WORK REQUEST
The word "Given" may appear in the records below. Report how many lines contain it, and write nothing besides the number.

DATASET ENTRIES
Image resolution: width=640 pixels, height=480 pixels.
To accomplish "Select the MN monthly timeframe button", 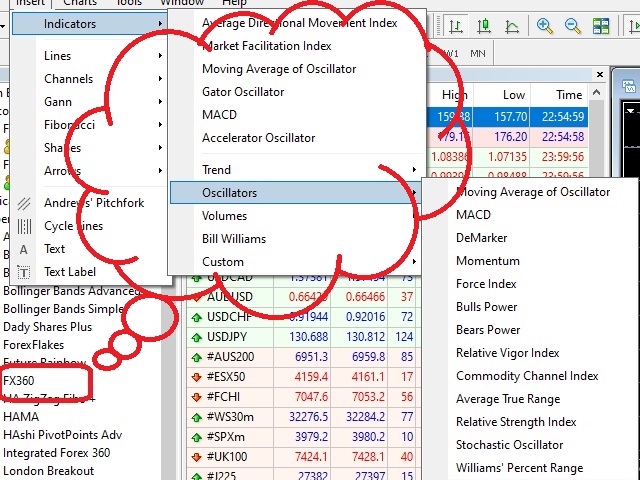I will (x=478, y=52).
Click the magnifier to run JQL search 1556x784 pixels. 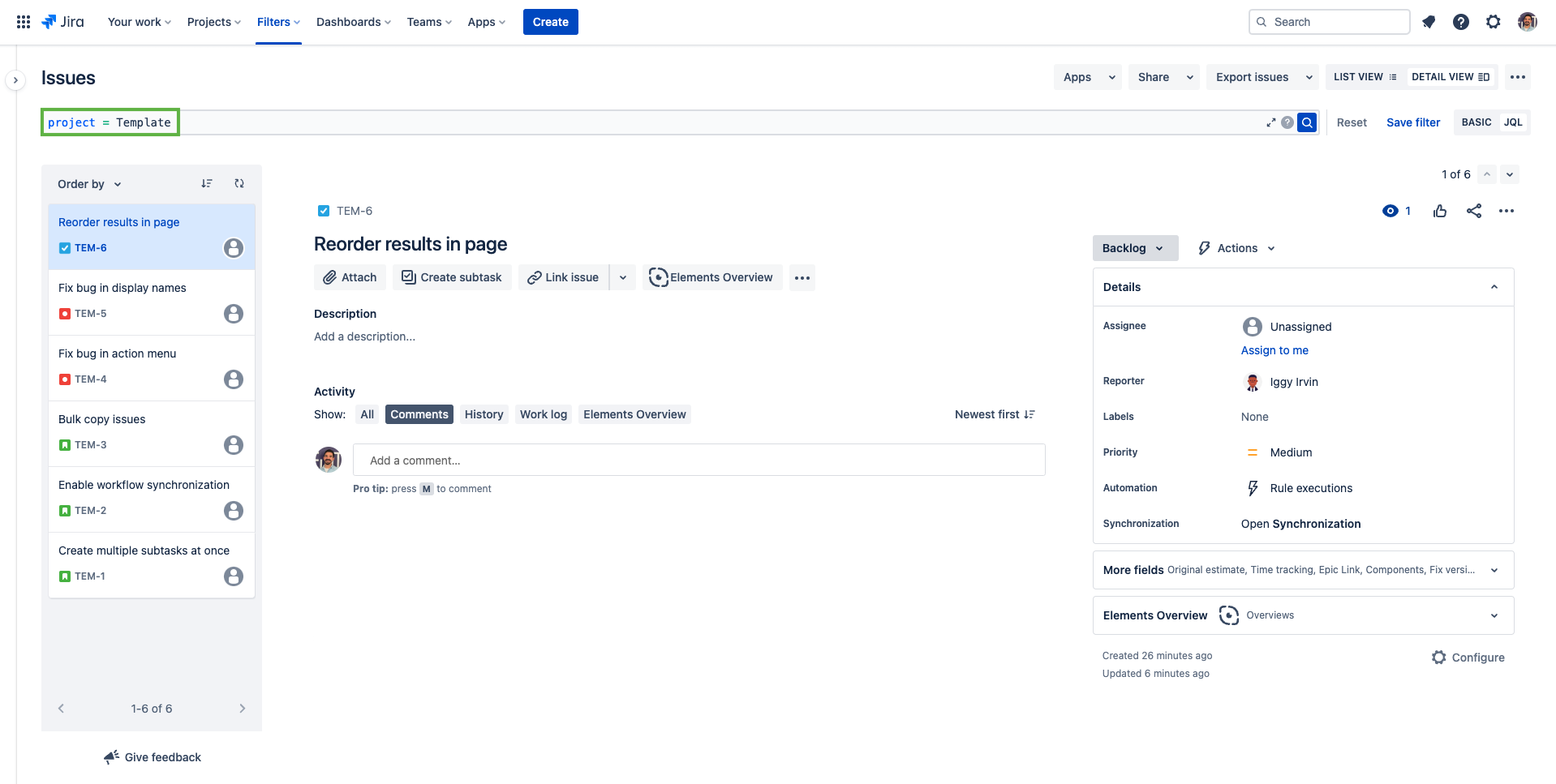pos(1306,122)
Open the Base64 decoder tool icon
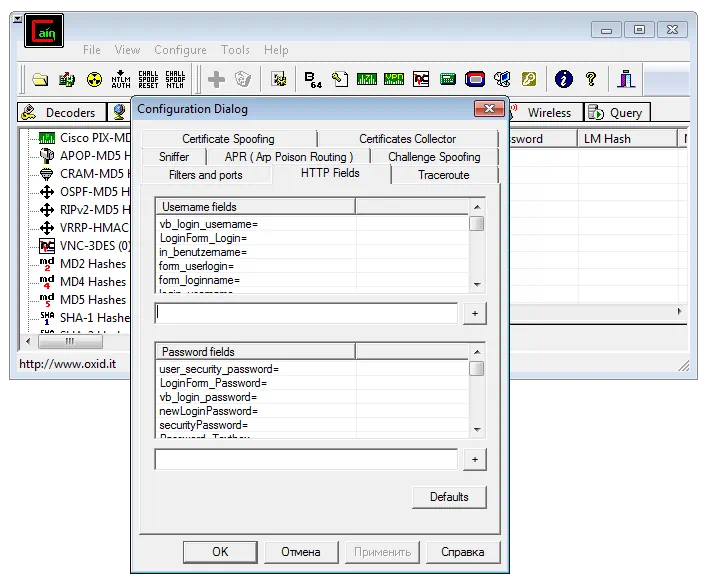The width and height of the screenshot is (707, 583). (x=312, y=79)
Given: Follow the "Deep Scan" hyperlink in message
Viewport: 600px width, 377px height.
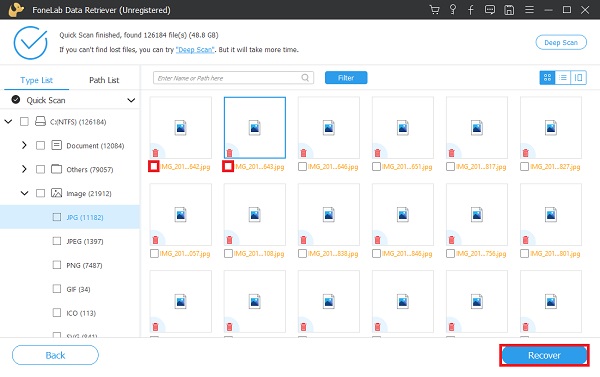Looking at the screenshot, I should (x=195, y=50).
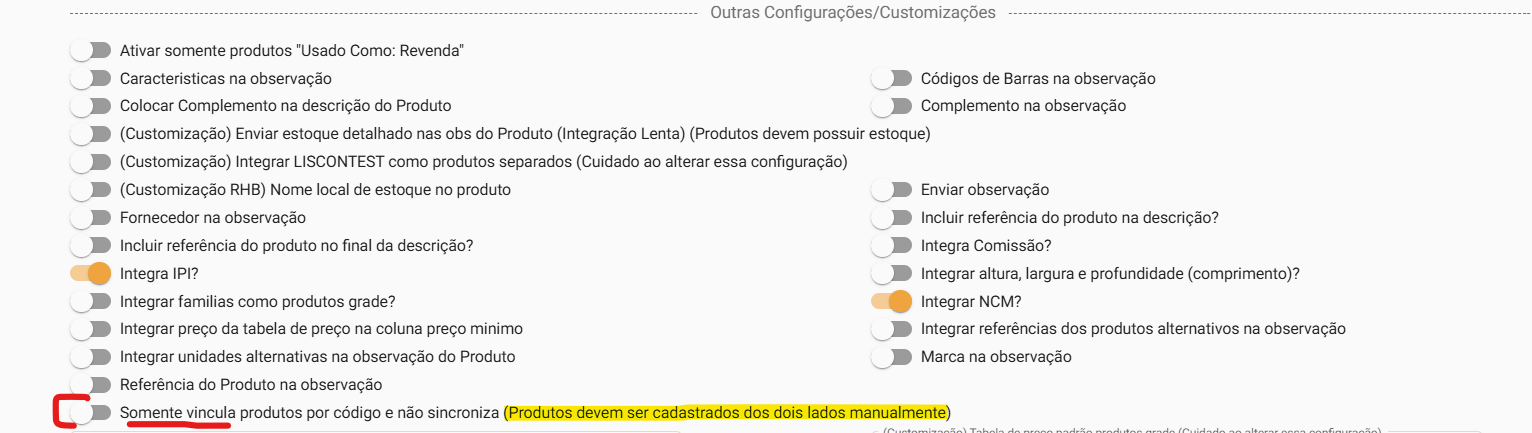
Task: Enable 'Enviar estoque detalhado' customization toggle
Action: [x=91, y=134]

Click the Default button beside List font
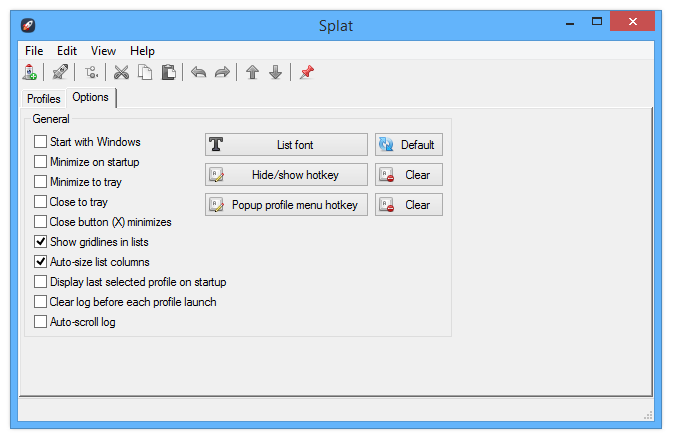pyautogui.click(x=408, y=145)
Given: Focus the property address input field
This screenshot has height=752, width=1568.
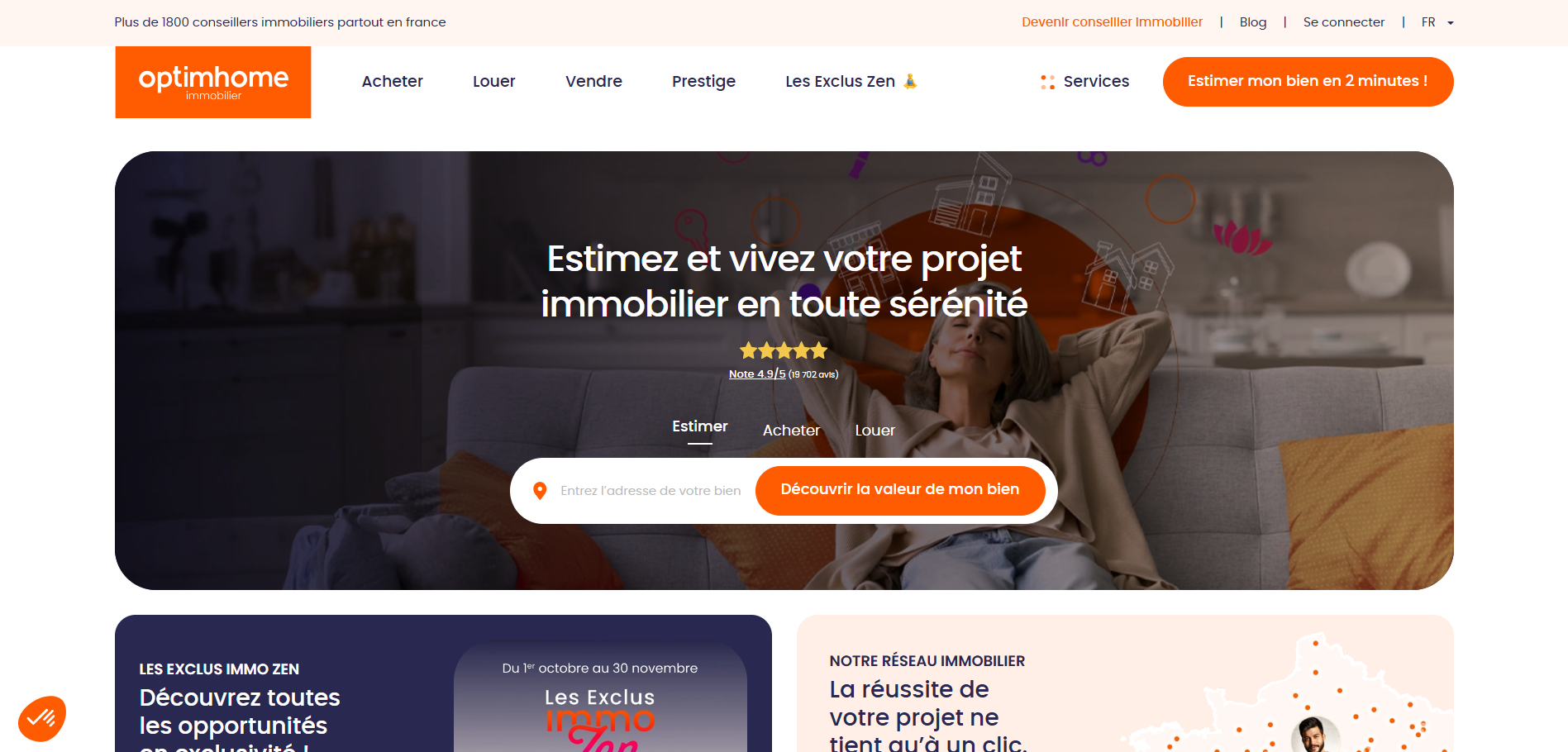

ANSWER FOR THE TASK
2